- Directed by: Jonathan Stedall
- Starring: Alan Bennett
- Country of origin: United Kingdom
- Original language: English

Production
- Producer: Andrew Holmes
- Cinematography: Mike Fox
- Editor: Pip Heywood
- Running time: 180 min. (Three 60 min. episodes)

Original release
- Network: BBC TV
- Release: 1995 – 1995

= The Abbey (1995 TV series) =

The Abbey (1995) – or The Abbey with Alan Bennett – is a three-part BBC TV documentary written and hosted by playwright Alan Bennett and directed by Jonathan Stedall. It is a personal tribute to, and tour of, Westminster Abbey.

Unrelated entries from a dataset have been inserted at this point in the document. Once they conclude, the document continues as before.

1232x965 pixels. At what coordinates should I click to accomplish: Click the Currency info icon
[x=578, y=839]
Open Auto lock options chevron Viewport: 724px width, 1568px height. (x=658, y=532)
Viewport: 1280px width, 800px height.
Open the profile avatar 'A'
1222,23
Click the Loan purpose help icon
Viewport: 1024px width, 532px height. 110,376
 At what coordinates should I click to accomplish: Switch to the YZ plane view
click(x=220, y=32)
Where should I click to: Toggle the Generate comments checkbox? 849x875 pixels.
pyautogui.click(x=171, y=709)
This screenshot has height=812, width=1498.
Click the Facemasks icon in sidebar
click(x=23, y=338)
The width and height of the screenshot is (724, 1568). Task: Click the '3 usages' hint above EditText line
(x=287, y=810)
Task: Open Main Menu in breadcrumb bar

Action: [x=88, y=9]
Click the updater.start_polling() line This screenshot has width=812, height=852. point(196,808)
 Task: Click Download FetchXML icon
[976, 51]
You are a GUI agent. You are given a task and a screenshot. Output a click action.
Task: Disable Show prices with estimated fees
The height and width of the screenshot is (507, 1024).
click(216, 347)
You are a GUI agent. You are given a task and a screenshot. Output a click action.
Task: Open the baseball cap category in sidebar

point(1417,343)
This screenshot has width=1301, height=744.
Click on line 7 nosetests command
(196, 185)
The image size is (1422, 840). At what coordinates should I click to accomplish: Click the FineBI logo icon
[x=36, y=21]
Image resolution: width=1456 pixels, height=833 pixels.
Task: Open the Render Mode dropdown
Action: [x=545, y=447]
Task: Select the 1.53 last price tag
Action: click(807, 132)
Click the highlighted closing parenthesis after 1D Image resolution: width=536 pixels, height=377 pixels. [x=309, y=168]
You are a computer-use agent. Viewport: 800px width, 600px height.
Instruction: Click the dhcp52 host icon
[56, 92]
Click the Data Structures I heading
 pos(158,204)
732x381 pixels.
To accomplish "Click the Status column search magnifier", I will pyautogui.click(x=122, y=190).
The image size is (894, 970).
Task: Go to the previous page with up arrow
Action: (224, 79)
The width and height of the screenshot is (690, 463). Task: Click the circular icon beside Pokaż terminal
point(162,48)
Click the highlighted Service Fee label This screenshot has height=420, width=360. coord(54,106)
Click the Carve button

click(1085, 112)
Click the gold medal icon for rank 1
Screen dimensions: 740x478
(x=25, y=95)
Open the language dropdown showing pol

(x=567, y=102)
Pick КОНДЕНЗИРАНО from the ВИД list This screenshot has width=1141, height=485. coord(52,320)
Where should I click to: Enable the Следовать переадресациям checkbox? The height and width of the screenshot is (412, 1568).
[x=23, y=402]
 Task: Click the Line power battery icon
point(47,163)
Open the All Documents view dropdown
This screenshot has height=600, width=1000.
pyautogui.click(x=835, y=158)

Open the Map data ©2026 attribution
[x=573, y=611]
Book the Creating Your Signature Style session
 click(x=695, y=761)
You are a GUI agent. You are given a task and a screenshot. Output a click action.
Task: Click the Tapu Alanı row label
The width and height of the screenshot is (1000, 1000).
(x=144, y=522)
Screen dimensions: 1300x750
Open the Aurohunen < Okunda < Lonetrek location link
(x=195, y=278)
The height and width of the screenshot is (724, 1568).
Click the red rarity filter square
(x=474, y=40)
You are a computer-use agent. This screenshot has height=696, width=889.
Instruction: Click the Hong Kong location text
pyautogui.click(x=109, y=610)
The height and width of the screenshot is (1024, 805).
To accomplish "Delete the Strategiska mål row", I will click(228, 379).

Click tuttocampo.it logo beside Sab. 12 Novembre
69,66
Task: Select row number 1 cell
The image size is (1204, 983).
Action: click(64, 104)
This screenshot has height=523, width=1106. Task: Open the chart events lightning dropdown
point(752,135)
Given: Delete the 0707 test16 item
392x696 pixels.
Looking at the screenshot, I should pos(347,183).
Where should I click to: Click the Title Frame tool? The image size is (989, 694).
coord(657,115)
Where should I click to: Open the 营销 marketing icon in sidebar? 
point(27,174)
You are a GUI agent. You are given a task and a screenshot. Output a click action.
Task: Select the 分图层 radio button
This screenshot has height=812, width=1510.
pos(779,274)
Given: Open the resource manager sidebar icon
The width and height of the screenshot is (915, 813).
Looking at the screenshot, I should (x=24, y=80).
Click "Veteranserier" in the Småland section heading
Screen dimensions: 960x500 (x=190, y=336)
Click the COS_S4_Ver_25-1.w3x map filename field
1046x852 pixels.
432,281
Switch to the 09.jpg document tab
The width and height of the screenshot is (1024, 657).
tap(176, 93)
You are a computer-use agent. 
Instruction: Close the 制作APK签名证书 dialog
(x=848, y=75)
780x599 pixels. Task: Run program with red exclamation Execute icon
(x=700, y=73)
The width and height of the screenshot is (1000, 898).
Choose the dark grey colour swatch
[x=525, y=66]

This film is the video equivalent of an erudite tourist visit and is structured as "a day in the life" of the Abbey. Bennett's presentation has been criticized as at times painfully slow, wry, and effete, but it includes a wealth of amusing and informative anecdotes, citations, and historical fact.

==Episodes==
- Programme One, A Royal Peculiar (56 minutes) offers a thorough tour of the Abbey. Bennett watches the early morning rituals of the "Abbey family," the people who tune the organ, dust the statues, deliver the milk, attend the first service of the day, and provides a general introduction to the layout and history of the place. Later, mingling with the public tours, he visits some of the multitude of graves in the Abbey, including those of Edward the Confessor, Chaucer, Mary, Queen of Scots, and the Tomb of the Unknown Warrior. He cites "the English liking for clubs" in the burial groupings, with architects in one corner, poets in another, and engineers in yet another. Westminster Abbey, as he observes, is "the Queen's Parish Church"–a "royal peculiar," answerable not to the Archbishop of Canterbury and the Church of England, but directly to the British sovereign.
- Programme Two, Whom Would You Like to Be Seen Dead With? (53 minutes) Bennett's saunter through a day in the life of the Abbey continues with visits to those interred or commemorated in the poet's corner, including Lord Olivier, Lord Byron, the Brontë sisters, and Jane Austen. It is revealed that many notables have had several different resting places—successive kings and queens would often re-arrange them according to their own preferences. Ongoing preservation efforts that maintain the building are examined. Bennett takes viewers high up in the north transept, as the head woodsmith and his crew battle dampness and woodworm within the fabric of the building.
- Programme Three, A Mirror of England (50 minutes) visits the spot where every British monarch has been crowned since 1066 A.D. Bennett observes the Abbey's quiet evening rituals after the tourists have left – the boys' choir practice, a private tour given by the dean, and compline, the last service of the day. Bennett explores the ceremonial role of the Abbey within the Anglican Church, the room where the King James Version of the Bible was translated, and some of the many sculptures that decorate the Abbey's tombs. He presents a rare view of the 13th-century "Great Pavement" (the "Cosmati pavement"), the beautiful mosaic flooring, usually covered, on which the Chair of State (King Edward's Chair) stands at the Coronation. We learn that half of the Abbey day is spent preparing for Evensong, its main, daily service. Awaiting their moment, the Abbey's lay vicars play darts upstairs while the choristers practice their singing. Then, we find ourselves alone with Bennett in the dead of night pondering the observation made by 19th-century Dean Stanley, that Westminster Abbey is a "mirror of England." He concludes, "If we reflect that this unique place and its contents are what remains when greed, theft, violence, and occasional vindictiveness have done their work, but mitigated by an obstinate tradition of charity, tolerance, and magnanimity, then perhaps it is...or one may hope that it is...indeed a mirror of England."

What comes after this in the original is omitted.